# squid quill same as cuttlebone?



## monsteramp (May 22, 2015)

is that ok for tortoise? squid bone is transparent. i keep seeing people feed the solid white cuttlebone so im not sure if this is the same. i tried searching for more info relating to calcium but google keeps giving me results of cuttlebone.


----------



## Yvonne G (May 22, 2015)

The cuttle fish looks very much like a squid, however, because your quill is clear it seems there isn't any calcium in it. But that's just a guess. I have no idea if it's the same thing or not.


----------



## monsteramp (May 22, 2015)

i gave my tort a small piece of 5mm and she ate it


----------



## Tom (May 22, 2015)

Not the same thing at all. I would not feed the squid "endo-skeleton" to a tortoise.
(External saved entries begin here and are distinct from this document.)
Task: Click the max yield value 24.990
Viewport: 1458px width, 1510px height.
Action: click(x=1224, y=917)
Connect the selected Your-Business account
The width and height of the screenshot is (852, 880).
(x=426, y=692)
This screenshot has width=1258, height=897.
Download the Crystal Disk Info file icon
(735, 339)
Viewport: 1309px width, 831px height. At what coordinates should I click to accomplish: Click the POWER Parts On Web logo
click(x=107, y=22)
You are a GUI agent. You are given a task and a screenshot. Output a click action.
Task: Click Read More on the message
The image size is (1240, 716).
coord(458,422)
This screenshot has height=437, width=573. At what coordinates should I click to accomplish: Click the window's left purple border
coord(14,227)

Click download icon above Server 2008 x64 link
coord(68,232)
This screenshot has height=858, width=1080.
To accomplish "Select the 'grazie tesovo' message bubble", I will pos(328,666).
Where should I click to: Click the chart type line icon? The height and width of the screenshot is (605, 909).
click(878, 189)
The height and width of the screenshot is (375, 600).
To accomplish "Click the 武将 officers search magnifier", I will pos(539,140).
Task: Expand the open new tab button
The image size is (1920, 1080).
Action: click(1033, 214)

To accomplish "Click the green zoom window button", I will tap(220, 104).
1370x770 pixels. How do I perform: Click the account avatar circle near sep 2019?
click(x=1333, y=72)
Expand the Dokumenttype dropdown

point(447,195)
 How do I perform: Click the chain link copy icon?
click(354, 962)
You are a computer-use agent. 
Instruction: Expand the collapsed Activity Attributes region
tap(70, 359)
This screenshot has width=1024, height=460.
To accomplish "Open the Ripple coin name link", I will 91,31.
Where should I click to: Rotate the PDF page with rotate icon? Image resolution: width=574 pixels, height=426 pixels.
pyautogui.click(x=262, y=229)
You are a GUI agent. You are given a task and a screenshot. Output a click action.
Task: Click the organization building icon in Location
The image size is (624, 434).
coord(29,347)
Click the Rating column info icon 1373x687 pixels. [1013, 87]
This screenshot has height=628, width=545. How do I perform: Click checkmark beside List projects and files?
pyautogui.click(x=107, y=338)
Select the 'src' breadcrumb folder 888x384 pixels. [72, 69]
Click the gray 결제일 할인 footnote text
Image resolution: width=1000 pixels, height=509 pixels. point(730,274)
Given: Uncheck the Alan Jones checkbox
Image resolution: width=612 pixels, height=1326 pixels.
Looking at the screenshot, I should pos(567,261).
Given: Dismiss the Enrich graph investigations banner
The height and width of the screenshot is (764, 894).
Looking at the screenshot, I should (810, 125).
We use cuttle bones due to the calcium carbonate content.


----------



## Yvonne G (May 22, 2015)

Since Tom was kind enough to give me the word "endoskeleton" I did a 'net search. It seems that a squid's endoskeleton is also made up of calcium carbonate. Do your own 'net search, monsteramp, and see what you come up with.


----------



## monsteramp (May 22, 2015)

thanks. but i think i should not risk it as i dont see anyone feeding their torts this type of bone. shipping those cuttlebone is quite costly for me though


----------



## Tom (May 22, 2015)

monsteramp said:


> thanks. but i think i should not risk it as i dont see anyone feeding their torts this type of bone. shipping those cuttlebone is quite costly for me though




You don't _need_ cuttle bone. You can simply supplement with calcium carbonate powder a couple times a week.


----------